* _TASK PROMPT_: Copy each of the items below word for word, omitting the pictures.

Source records
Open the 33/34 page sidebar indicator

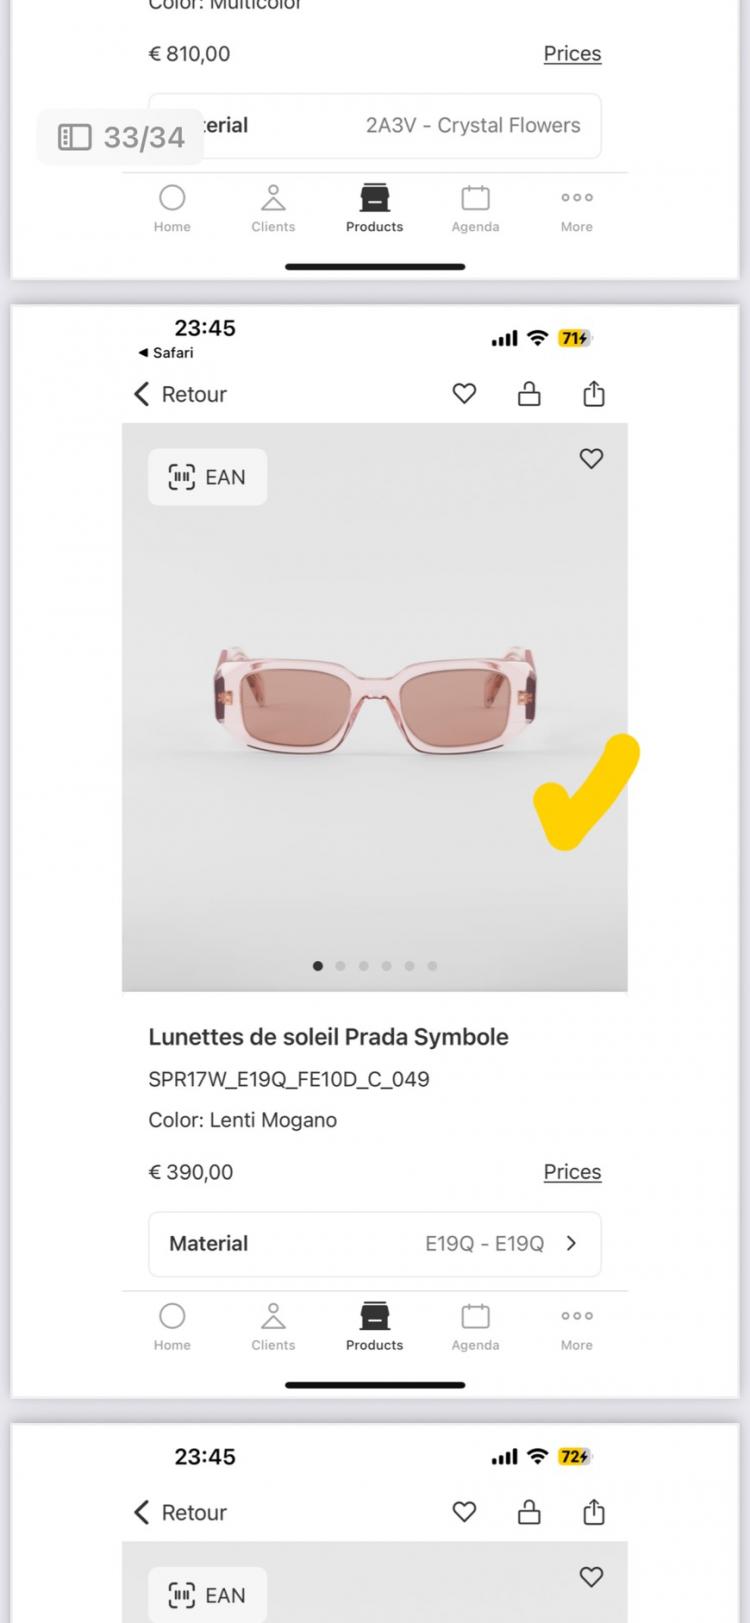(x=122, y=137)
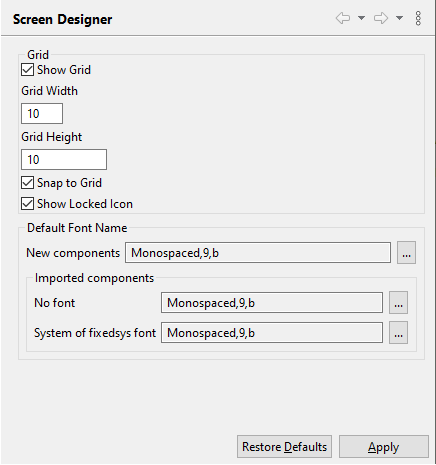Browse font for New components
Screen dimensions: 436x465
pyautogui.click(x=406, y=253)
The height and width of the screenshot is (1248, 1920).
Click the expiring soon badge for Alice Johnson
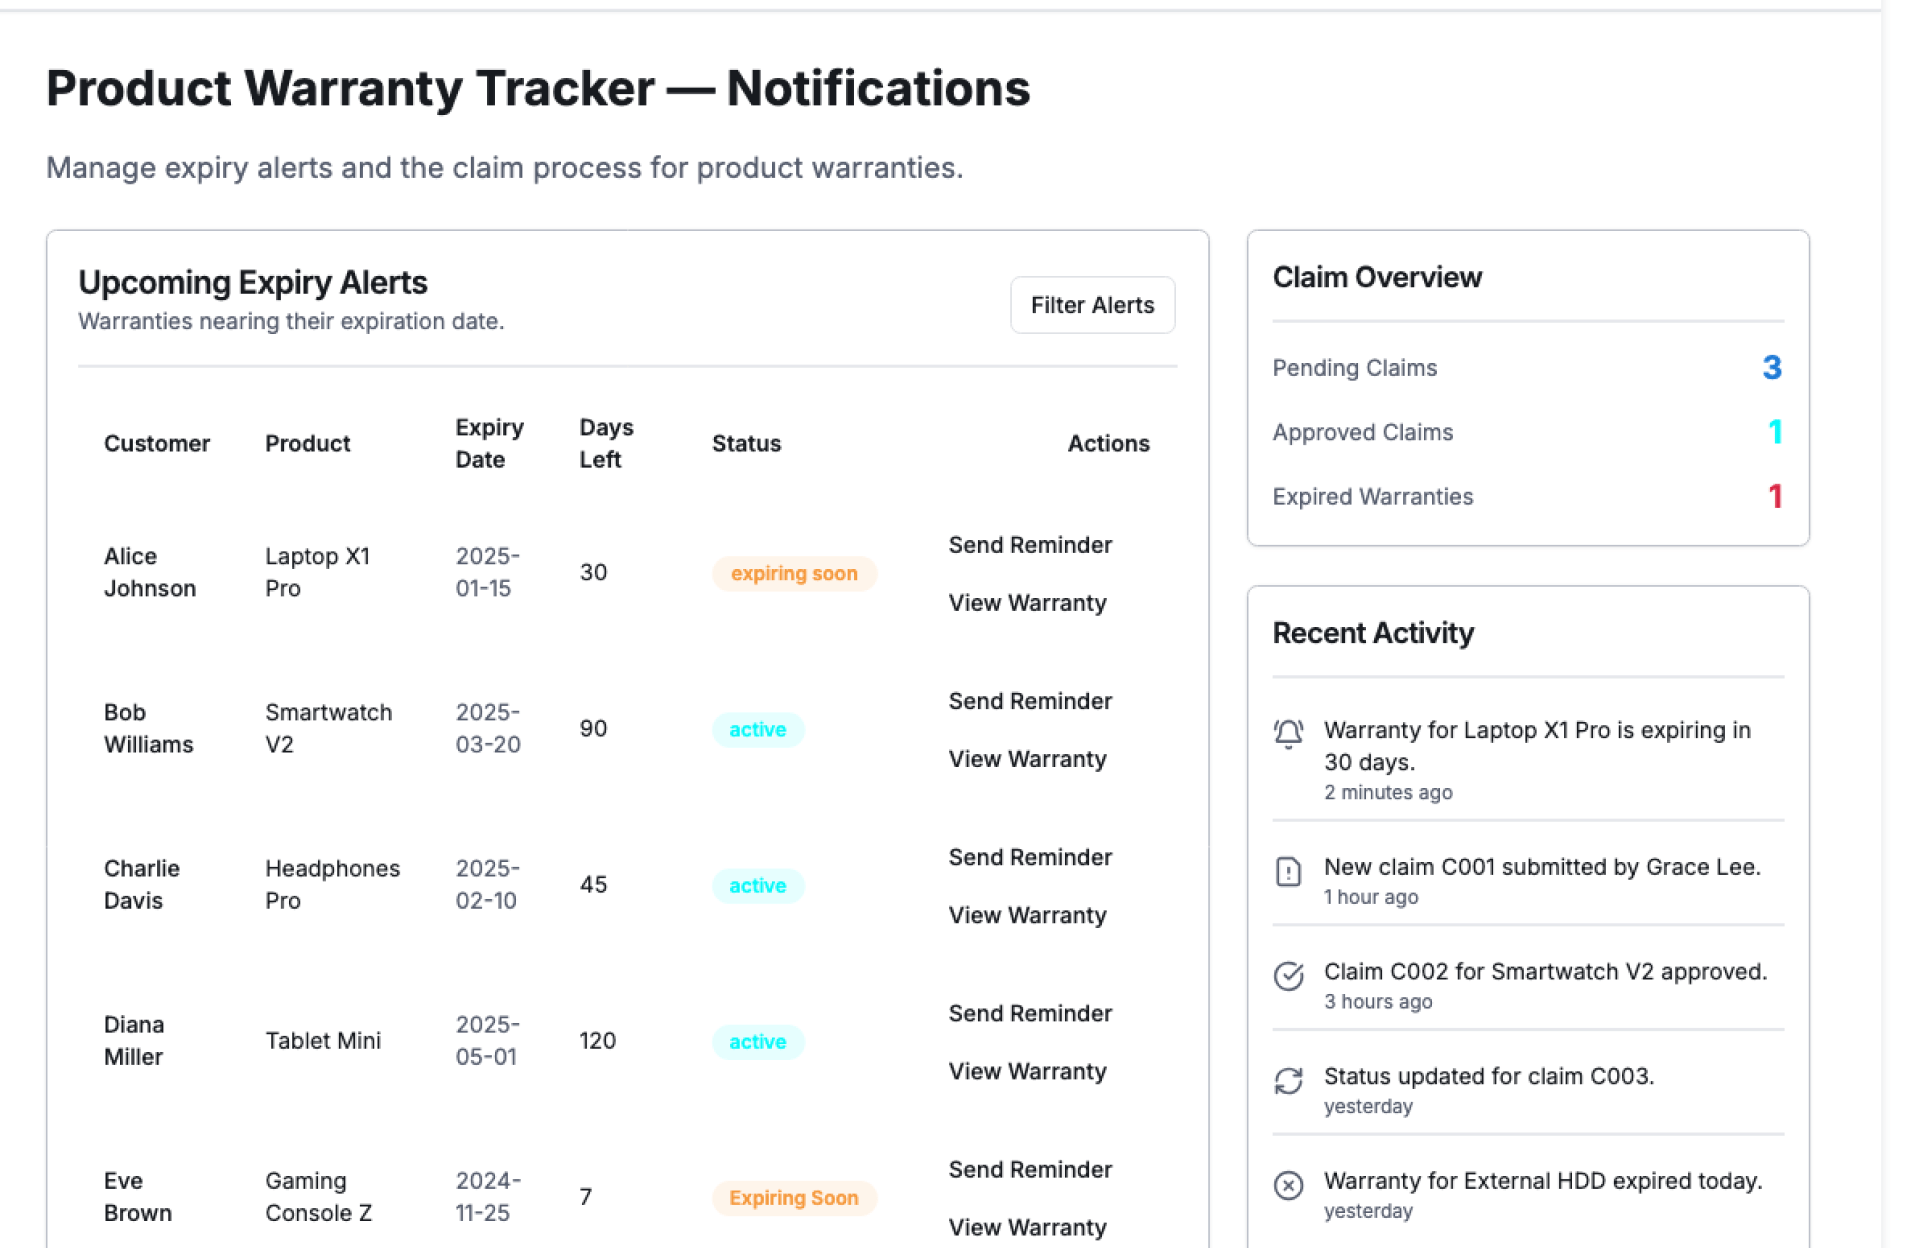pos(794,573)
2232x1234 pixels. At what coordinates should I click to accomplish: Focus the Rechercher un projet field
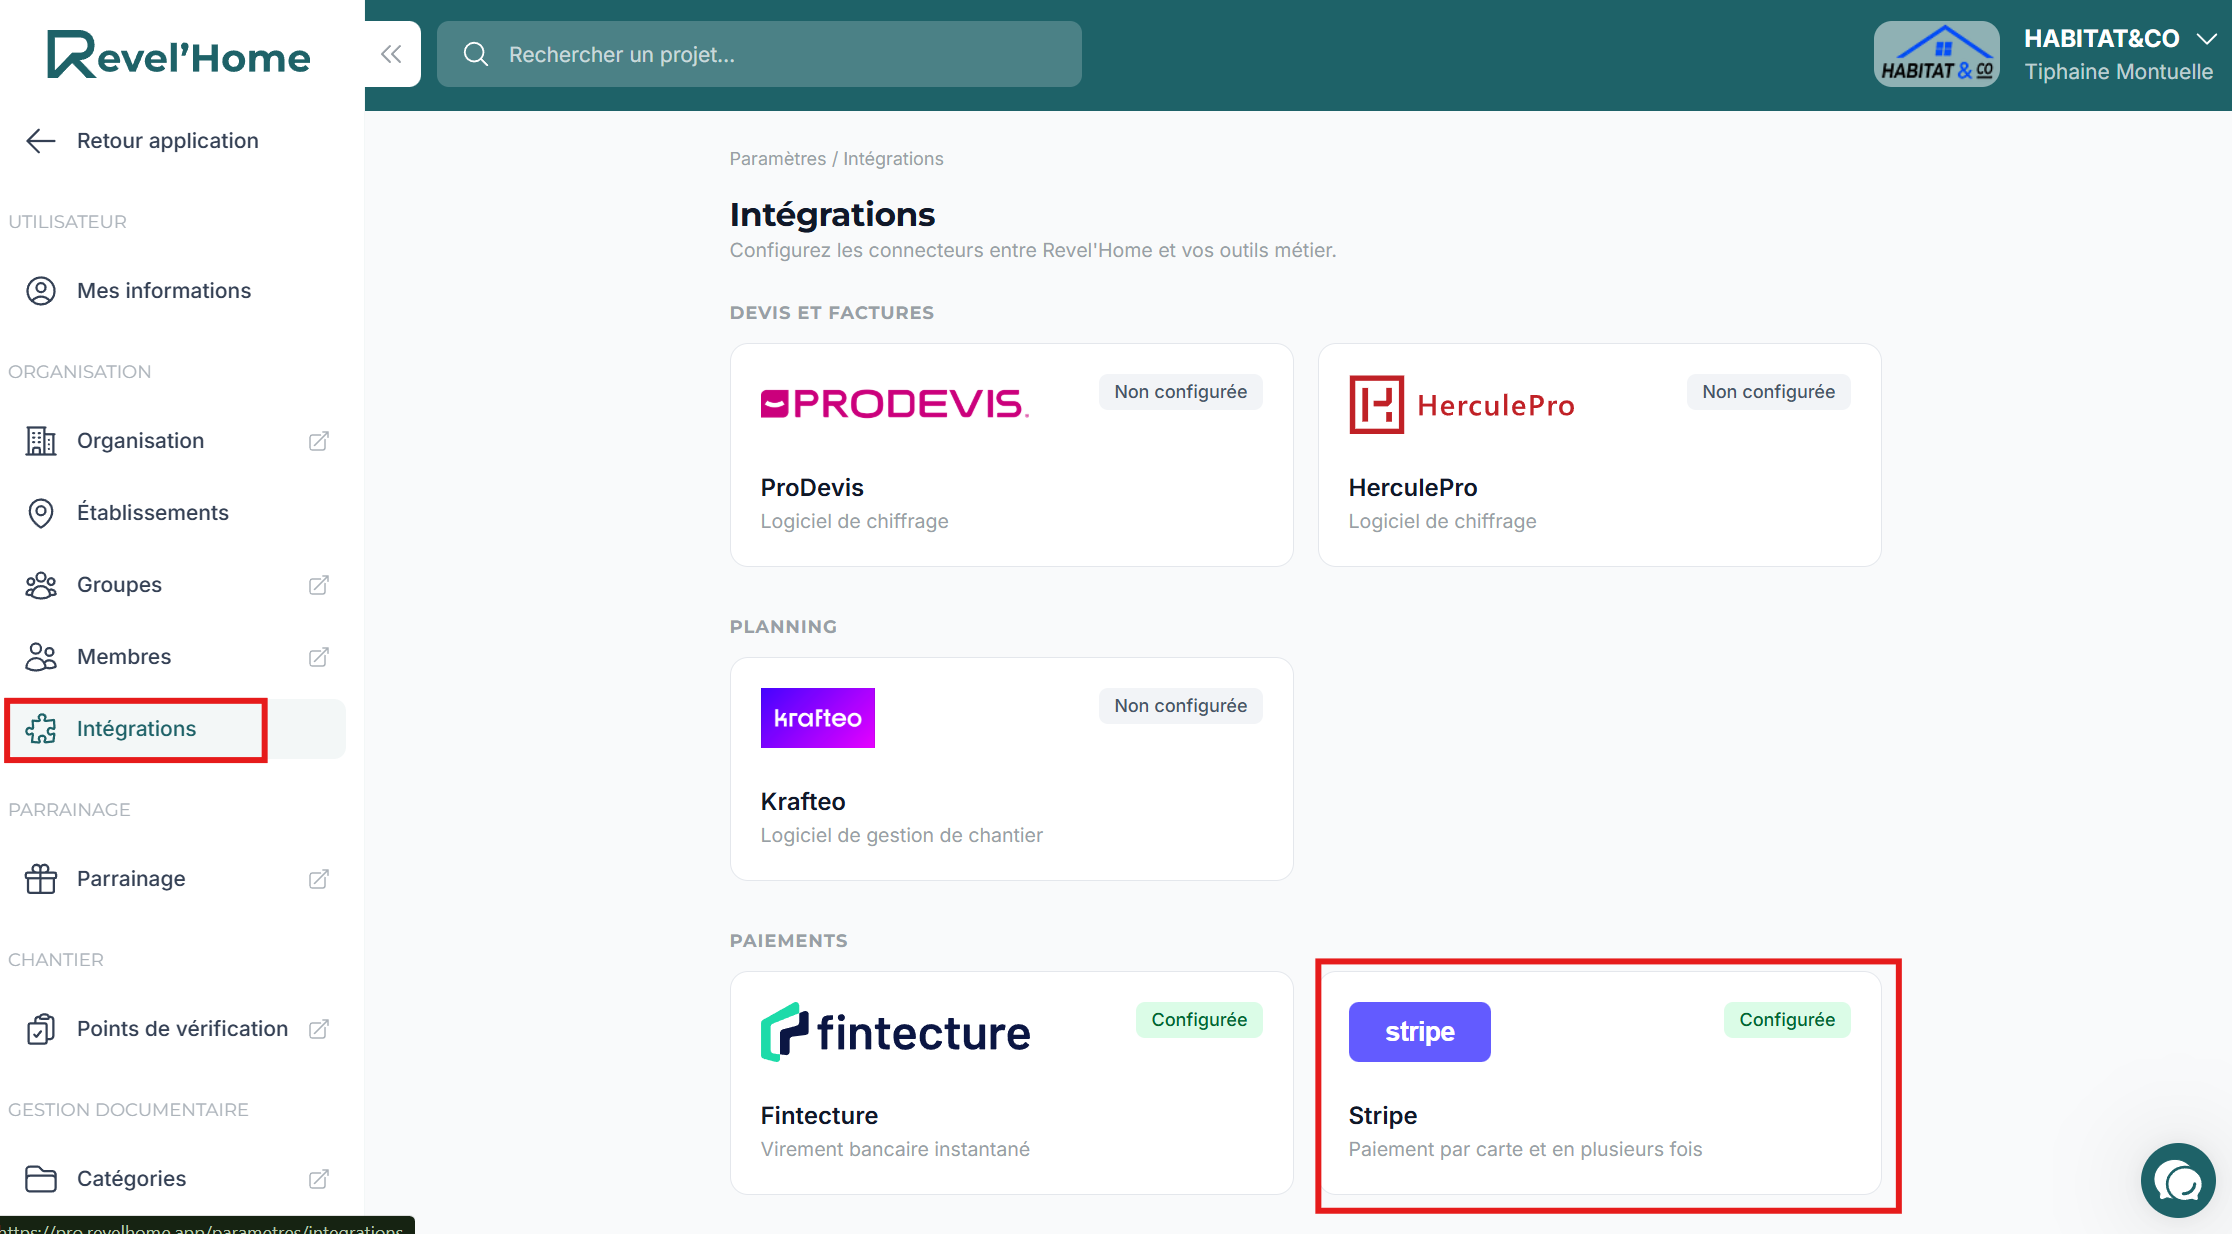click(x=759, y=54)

* _THE RESULT_:
Open the 33/34 page sidebar indicator

(x=122, y=137)
Browse font for New components
Screen dimensions: 436x465
pyautogui.click(x=406, y=253)
The height and width of the screenshot is (1248, 1920).
Click the expiring soon badge for Alice Johnson
pos(794,573)
2232x1234 pixels. At what coordinates should I click to accomplish: Focus the Rechercher un projet field
click(x=759, y=54)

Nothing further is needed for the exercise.